Quantitation of CYP1A1 and 1B1 mRNA in polycyclic aromatic hydrocarbon-treated human T-47D and HepG2 cells by a modified bDNA assay using fluorescence detection

The quantitation of mRNA, essential for assessing mechanisms of enzyme regulation, is normally carried out using reverse transcriptase–polymerase chain reaction (RT–PCR). An alternative method uses a signal-amplification nucleic acid probe assay, which measures RNA directly by the QuantiGene Expression Kit and incorporates branched DNA technology from Bayer and luminometer-based readings of a chemilumigenic alkaline phosphatase substrate.

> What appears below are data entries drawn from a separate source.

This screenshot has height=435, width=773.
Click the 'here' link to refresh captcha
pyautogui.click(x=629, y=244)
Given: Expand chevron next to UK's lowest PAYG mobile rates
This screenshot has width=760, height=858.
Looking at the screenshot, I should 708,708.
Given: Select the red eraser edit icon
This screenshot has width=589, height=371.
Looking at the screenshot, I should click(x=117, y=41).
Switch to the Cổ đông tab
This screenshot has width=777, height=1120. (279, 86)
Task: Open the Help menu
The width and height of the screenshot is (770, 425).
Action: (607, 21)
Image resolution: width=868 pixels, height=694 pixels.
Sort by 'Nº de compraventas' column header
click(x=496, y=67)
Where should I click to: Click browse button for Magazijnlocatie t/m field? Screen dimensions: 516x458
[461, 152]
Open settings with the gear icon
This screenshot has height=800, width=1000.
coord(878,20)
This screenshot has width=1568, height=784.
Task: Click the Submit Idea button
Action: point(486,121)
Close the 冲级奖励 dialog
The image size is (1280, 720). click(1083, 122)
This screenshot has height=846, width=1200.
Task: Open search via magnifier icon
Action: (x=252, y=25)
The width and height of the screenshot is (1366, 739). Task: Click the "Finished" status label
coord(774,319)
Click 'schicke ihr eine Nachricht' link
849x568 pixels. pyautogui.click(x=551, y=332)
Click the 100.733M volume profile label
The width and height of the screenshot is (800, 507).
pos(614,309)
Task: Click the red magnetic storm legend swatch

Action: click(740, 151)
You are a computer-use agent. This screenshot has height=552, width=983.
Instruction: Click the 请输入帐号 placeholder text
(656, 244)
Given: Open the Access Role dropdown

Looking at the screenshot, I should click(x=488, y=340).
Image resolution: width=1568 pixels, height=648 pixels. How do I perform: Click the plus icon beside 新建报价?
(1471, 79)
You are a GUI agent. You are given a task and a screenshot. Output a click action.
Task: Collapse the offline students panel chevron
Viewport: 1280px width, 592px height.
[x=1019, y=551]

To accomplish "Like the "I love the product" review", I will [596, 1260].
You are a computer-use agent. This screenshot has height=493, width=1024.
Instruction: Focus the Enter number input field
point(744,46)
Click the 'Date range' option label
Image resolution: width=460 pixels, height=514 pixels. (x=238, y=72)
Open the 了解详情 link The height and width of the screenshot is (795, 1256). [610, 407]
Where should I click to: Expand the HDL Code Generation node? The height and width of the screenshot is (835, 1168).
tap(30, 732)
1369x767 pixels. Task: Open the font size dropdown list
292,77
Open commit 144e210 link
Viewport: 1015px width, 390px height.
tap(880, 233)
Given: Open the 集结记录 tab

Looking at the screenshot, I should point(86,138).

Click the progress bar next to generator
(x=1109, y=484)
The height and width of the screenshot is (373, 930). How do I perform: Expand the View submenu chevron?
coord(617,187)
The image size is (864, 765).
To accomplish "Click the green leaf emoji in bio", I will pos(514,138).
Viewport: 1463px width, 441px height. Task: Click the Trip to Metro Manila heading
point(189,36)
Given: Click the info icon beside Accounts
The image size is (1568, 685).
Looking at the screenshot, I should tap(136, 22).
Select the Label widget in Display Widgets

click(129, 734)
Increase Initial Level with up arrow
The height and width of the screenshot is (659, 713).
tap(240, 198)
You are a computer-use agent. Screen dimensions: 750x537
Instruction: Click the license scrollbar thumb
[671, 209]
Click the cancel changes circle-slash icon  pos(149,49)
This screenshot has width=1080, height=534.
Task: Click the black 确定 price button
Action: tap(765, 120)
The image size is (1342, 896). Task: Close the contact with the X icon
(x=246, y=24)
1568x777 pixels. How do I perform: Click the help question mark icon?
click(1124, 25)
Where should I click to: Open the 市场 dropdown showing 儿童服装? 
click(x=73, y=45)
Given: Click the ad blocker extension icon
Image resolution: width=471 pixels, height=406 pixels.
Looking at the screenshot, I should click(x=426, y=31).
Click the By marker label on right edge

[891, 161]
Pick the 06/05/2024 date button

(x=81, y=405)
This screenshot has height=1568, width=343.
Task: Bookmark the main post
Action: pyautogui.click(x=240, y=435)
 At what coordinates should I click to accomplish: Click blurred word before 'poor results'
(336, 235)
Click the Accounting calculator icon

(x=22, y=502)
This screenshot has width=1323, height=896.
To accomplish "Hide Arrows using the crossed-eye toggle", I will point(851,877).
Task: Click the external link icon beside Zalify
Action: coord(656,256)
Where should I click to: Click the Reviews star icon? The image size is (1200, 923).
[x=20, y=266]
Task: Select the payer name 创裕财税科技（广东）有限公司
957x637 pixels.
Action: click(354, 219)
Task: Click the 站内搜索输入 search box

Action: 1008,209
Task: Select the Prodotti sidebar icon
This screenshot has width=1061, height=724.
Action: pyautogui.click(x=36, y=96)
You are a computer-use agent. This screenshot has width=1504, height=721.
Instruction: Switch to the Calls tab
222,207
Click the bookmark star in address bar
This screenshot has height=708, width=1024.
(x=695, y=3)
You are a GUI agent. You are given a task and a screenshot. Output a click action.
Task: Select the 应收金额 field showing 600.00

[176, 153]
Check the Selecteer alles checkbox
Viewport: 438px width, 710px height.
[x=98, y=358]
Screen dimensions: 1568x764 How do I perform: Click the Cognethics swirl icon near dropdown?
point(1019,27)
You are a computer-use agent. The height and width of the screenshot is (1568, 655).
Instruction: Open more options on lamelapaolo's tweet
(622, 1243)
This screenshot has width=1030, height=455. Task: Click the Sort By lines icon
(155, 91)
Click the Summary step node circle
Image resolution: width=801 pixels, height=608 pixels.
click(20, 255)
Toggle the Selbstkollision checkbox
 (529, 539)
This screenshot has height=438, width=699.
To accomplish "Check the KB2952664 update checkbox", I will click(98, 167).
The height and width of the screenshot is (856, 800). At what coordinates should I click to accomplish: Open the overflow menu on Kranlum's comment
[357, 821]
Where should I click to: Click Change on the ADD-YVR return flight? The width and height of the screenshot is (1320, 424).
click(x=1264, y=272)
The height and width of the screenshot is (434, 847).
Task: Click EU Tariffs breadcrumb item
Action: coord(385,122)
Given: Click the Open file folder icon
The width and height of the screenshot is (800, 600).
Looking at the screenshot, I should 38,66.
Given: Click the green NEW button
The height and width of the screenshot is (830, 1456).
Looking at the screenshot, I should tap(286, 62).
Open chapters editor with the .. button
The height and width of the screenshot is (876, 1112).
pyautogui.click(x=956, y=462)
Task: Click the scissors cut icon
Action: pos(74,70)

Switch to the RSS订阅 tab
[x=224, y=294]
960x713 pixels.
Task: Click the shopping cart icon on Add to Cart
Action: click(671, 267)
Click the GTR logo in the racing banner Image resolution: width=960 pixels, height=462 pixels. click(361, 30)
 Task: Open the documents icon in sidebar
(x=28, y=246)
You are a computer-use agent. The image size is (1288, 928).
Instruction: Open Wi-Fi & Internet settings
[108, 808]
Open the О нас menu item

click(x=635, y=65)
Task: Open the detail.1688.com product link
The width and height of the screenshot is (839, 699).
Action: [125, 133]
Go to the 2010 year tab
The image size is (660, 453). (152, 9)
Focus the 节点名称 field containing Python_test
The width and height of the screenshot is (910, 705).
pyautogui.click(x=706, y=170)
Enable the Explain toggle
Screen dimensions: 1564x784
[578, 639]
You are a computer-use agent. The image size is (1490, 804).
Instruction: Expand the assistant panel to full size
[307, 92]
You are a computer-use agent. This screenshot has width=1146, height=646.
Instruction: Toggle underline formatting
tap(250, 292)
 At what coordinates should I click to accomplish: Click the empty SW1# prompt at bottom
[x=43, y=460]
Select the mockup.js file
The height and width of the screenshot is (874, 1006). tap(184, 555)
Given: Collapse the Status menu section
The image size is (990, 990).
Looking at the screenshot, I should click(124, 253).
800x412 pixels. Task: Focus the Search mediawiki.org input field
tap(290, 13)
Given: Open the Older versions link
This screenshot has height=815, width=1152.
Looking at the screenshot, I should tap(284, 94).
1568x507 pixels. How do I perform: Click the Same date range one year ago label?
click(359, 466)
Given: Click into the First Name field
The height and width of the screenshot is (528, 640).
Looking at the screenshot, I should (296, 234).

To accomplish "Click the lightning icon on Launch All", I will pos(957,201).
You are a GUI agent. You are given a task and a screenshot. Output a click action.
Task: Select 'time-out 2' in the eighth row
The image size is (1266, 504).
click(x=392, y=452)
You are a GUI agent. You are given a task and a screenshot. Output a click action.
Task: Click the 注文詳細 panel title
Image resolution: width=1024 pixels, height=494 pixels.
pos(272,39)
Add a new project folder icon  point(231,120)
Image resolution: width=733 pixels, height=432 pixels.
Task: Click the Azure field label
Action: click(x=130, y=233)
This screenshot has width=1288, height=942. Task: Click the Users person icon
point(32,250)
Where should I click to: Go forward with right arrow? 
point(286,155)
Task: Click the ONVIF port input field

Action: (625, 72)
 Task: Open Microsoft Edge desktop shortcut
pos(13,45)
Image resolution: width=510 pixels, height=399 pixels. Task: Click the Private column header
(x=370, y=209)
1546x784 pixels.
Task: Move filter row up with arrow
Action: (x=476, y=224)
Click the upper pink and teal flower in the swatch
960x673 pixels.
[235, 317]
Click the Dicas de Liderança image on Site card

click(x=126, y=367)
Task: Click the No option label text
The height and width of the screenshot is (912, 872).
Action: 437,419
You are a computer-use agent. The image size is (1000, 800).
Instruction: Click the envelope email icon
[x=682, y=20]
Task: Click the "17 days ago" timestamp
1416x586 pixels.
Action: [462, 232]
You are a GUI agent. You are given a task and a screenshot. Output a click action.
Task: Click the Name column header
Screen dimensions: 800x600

To broaden the utility of this assay, we investigated substitution of a fluorescent substrate, 2 ′-(2-benzothiazol)-6 ′-hydroxybenzothiazole phosphate and a fluorometer, and applied the method to quantitation of CYP1A1 and 1B1 mRNA in human T-47D and HepG2 cells following induction by benzo[a]pyrene (B[a]P) and dibenzo[a,h]anthracene (DB[a,h]A). The fluorescence response increased linearly for 200 min without photobleaching and increased linearly ( r 2=0.997) up to at least 0.2 μg total RNA. The data revealed that at 0.5 and 1.0 μM inducing agent, the induction of CYP1A1 mRNA in HepG2 cells by DB[a,h]A exceeded that by B[a]P by 18- and 6-fold, respectively. In T-47D cells B[a]P induced CYP1A1 mRNA by 23-fold and CYP1B1 mRNA by 3.9-fold. A B[a]P cocontaminant in the environment, arsenite, did not affect B[a]P-induced levels of CYP1A1 or 1B1 mRNA in these cells. The modified analytical system provides a rapid-throughput, reproducible, and less labor-intensive method than RT–PCR for quantifying cellular mRNA levels.